In transit, we see it in politicians and agency officials who say things that are so funny they are sad, or perhaps so sad they are funny. Richard Mlynarik tells me of an official at either Caltrain or the California High-Speed Rail Authority, I forget which, who did not know Germany had commuter trains. Another Caltrain official, confronted with the fact that in Japan trains turn faster than Caltrain thought possible, responded “Asians don’t value life the way we do” – never mind that Japan’s passenger rail safety per passenger-km is about 1.5 orders of magnitude better than the US’s. In stonewalling about its safety regulations, since positively reformed, an FRA official insisted American trucks are heavier than European ones, where in fact the opposite is the case. Boston’s sandbagged North-South Rail Link process included a best practices section but insisted on only including North American examples, since European ones would make America look bad. To advocate for transit among Americans is to constantly hear things are not possible that in fact happen in various parts of Europe on a daily basis.

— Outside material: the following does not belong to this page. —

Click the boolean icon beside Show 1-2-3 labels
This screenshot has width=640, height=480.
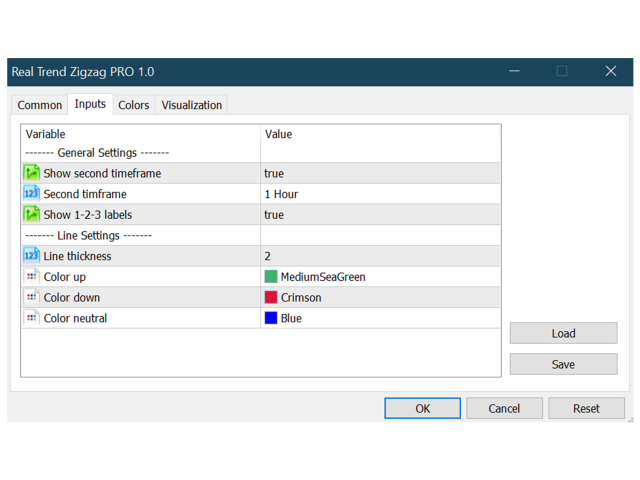[31, 214]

Canada is not much better than the US. Americans’ world is flat, with its corners in Boston, Seattle, San Diego, and Miami. Canadians’ world includes the United States and Canada, making it flat with the northern ends of the quadrilateral stretched a few hundred kilometers to the north. A study of a long-overdue extension of Vancouver’s Millennium Line to UBC has four case studies for best practices, all from within North America. This is despite the fact that in the developed world the system most similar to Vancouver’s SkyTrain in technology and age is the Copenhagen Metro, whose construction costs are one half as high as those of Vancouver despite cost and schedule overruns.

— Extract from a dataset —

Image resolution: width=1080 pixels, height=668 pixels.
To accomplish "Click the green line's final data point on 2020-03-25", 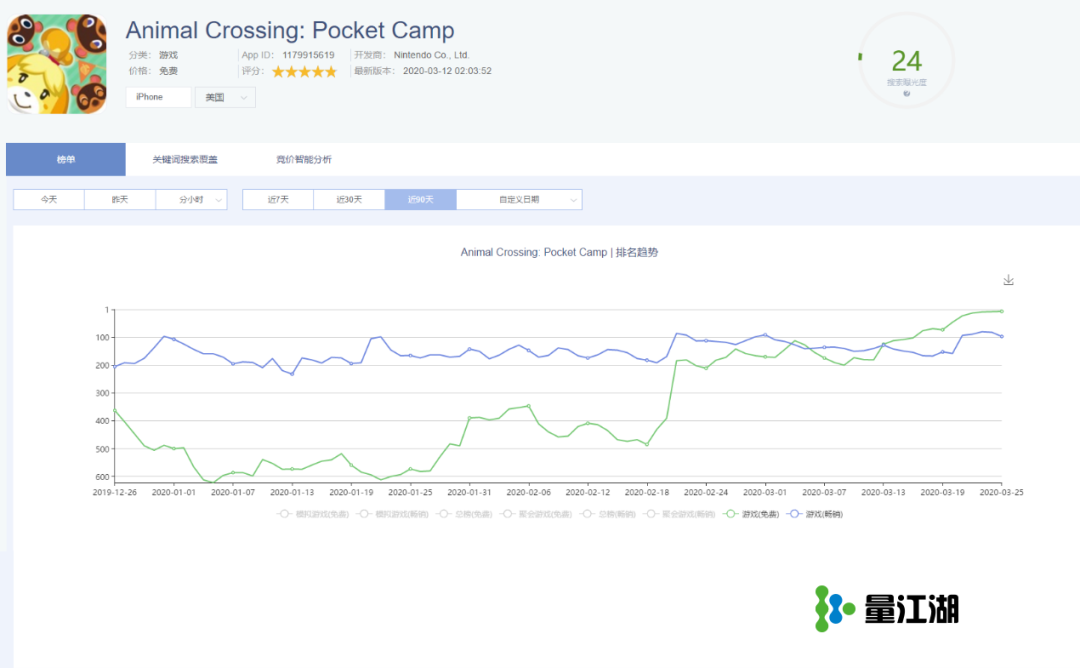I will [1001, 311].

Meiji Japan sent students to the West to assimilate Western knowledge and catch up, avoiding the humiliations inflicted upon China in the same era and instead becoming a great power itself. The historian Danny Orbach, who wrote his dissertation on the historical arc leading from the Meiji Restoration to Japan’s World War Two atrocities, argues that Japan was able to modernize because it understood early that it was not at the center of the world, whereas China and the Ottoman Empire did not and thus only realized they were technologically inferior to the West too late, at the signing of the unequal treaties or at dismemberment. The United States at best thinks it’s the center of the world and at worst thinks it’s the only thing in the world, and this has to change.

Can this be reformed?

The answer is absolutely. There are no examples of good transit under construction in the United States, but there are many partial successes. The California State Rail Plan is moving toward coordinated planning, and Massachusetts has some inklings of reform as well. Boston’s ability to restart the Green Line Extension is to be commended, and the large gap in cost between the original project and the current one should encourage other American transit agencies to hire good project managers with a track record and pay them competitively; paying high six figures to a manager or even more can easily justify itself in ten-figure savings.

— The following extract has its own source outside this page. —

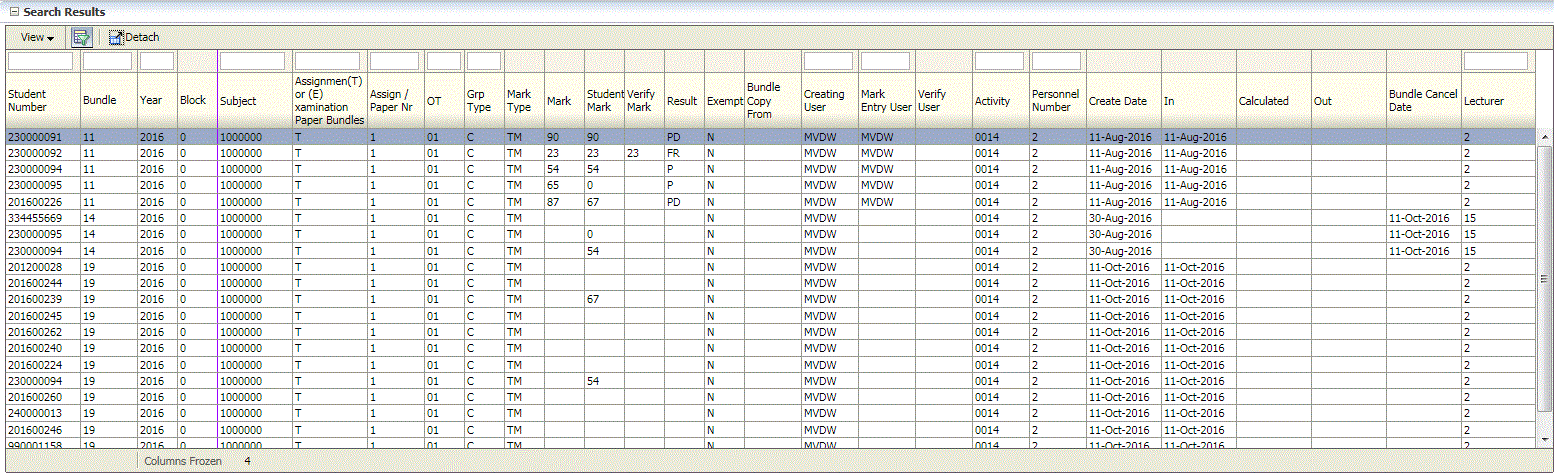Select the Lecturer filter text box
The height and width of the screenshot is (473, 1554).
point(1495,61)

The legal problems can be reformed as well without turning the United States into something it is not. Politicians would have to be more courageous in telling constituents no, but so many of them have no chance of losing reelection that they can afford to piss off a small proportion of the population. Contracts could include itemized costs to control change orders. California already awards contracts based on a mix of cost and a technical score, it just needs to adjust the weights and figure out how to avoid doing business with Ron Tutor, and if possible prosecute him.

However, all of this depends on solving the last of the above nine problems. Americans have to understand that they are behind and need to imitate. They can try to innovate but only carefully, from a deep understanding of why things are the way they are in such global transit innovation centers as Spain, South Korean, Japan, Switzerland, and Sweden. They have to let go of the mythology of the American entrepreneur who does not listen to the experts. They can solve the problem of high construction costs if they want, but they need to first recognize that it exists, and that internal politics and business culture are part of the problem rather than the solution.